▶ [PROBLEM REQUIREMENTS] Write the lines of the entries below as a JSON list of strings, one string per line, skipping blank lines. Begin at the line that contains "For every named" and stop after the line that contains "Оформяне и украса на питки (906, 1567)".

▶ [INPUT DATA]
____

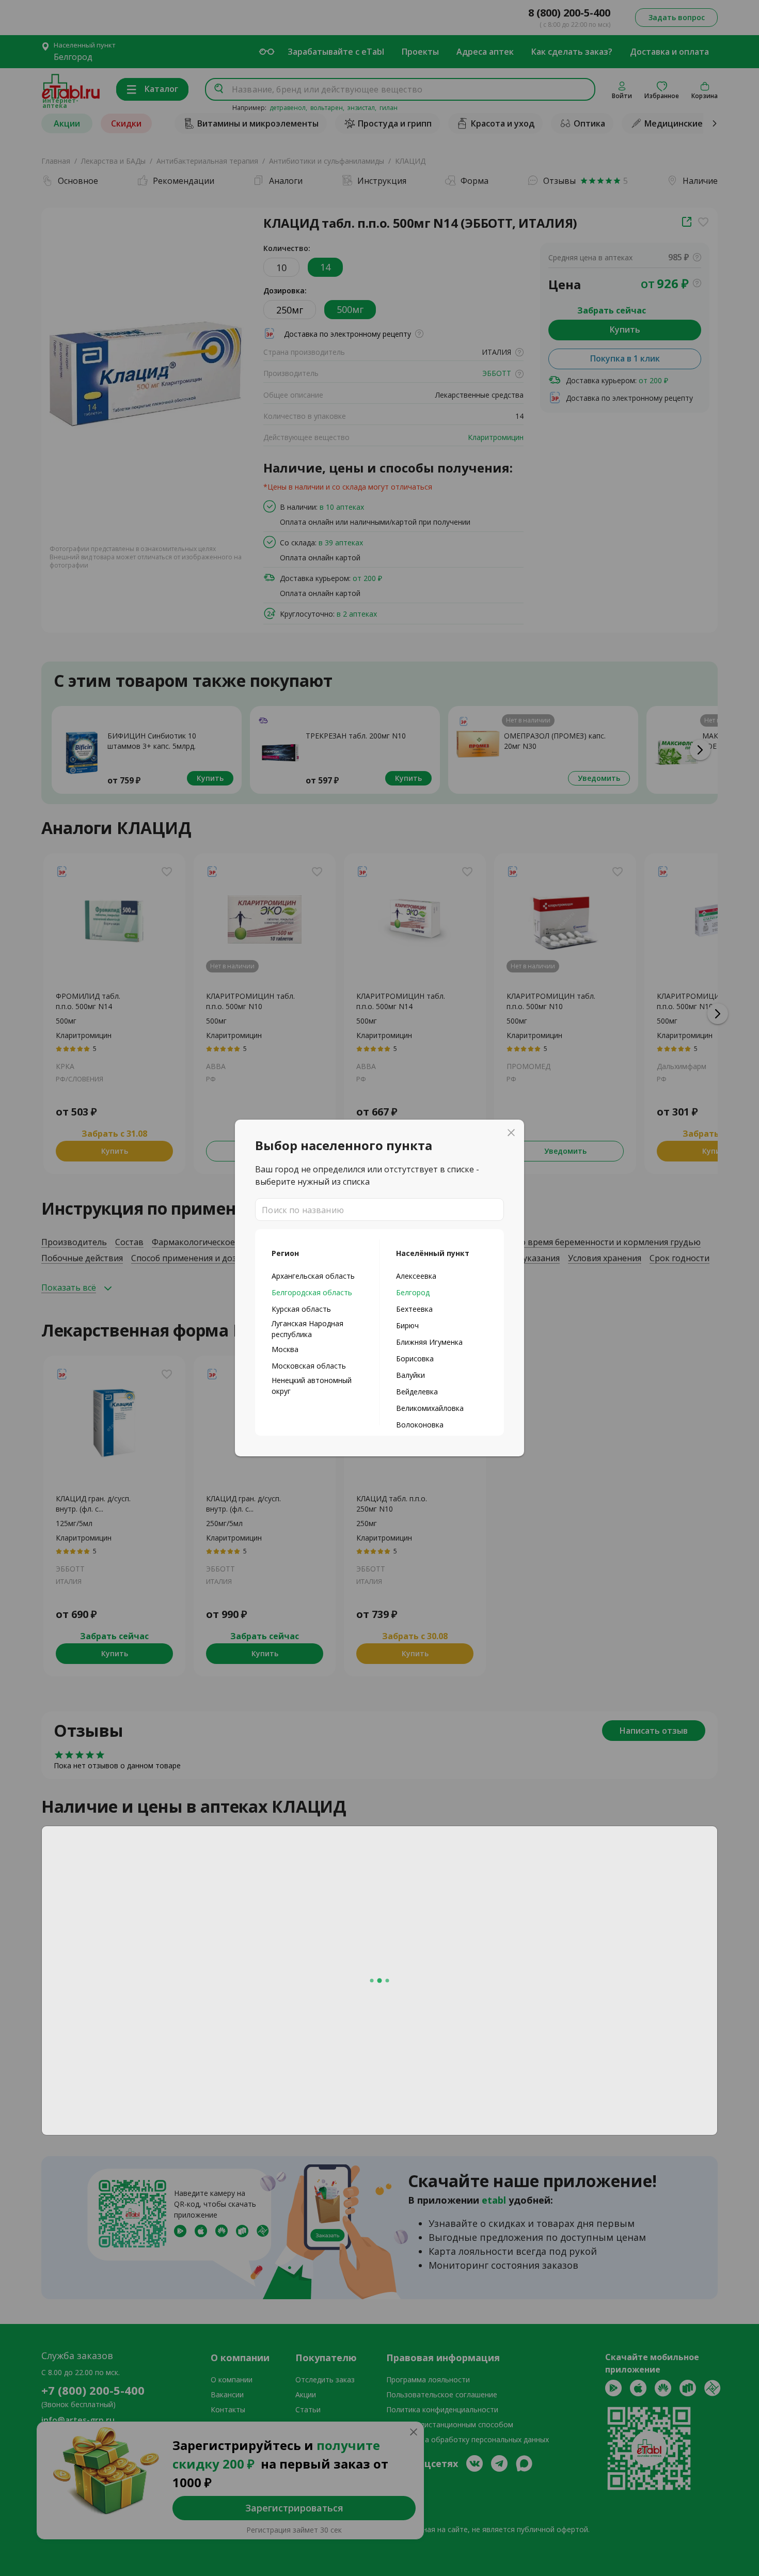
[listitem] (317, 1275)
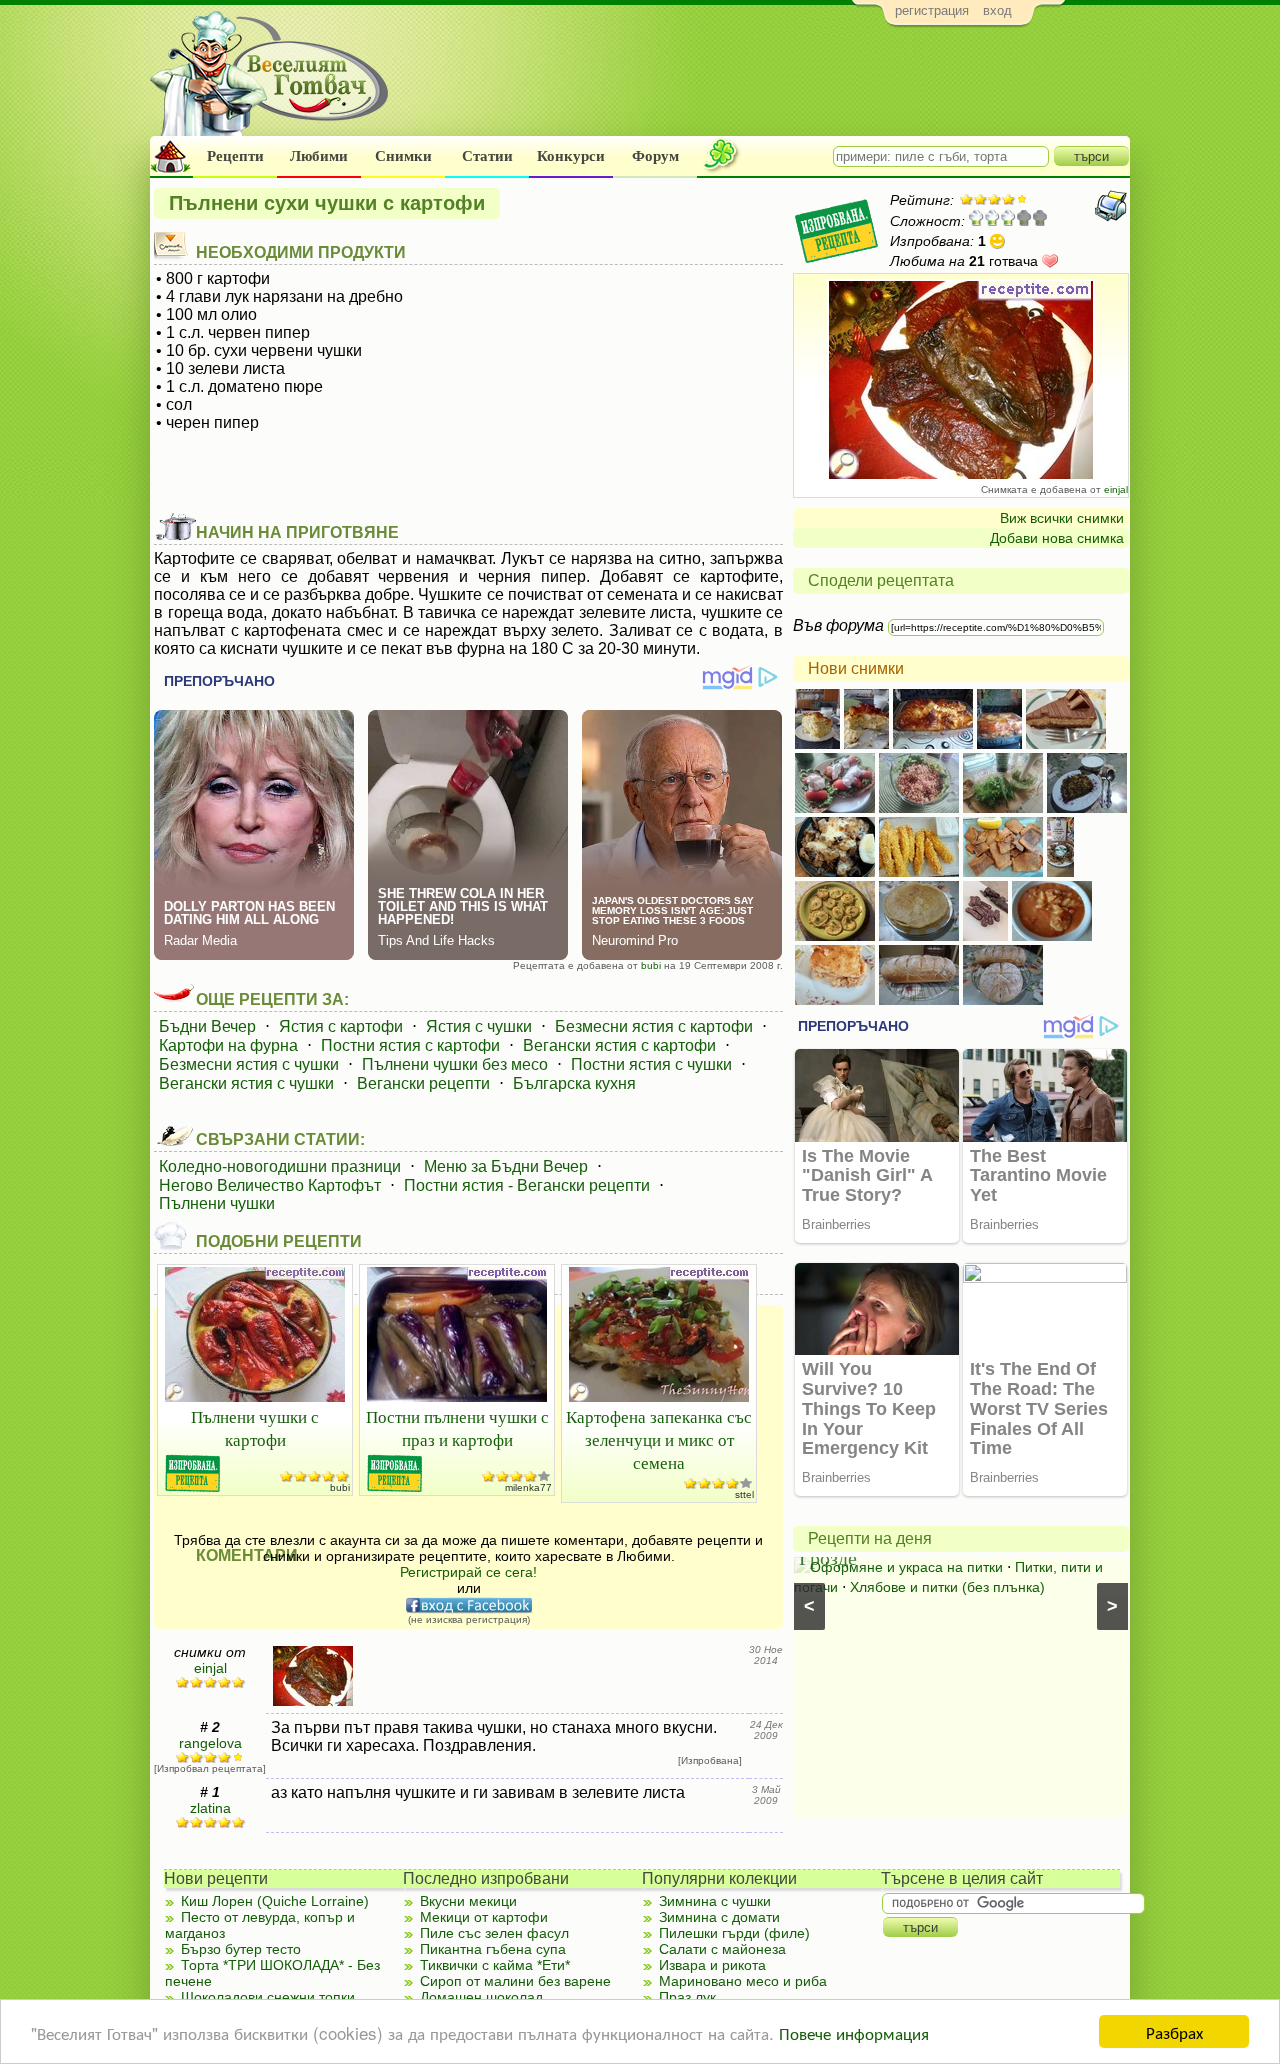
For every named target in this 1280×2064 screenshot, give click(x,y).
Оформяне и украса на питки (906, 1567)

____

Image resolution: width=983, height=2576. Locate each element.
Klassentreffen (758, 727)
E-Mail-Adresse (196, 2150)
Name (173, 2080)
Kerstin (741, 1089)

____

▶ [ANSWER TO THIS TASK]
[
  "For every named target in this 1280×2064 screenshot, give click(x,y).",
  "Оформяне и украса на питки (906, 1567)"
]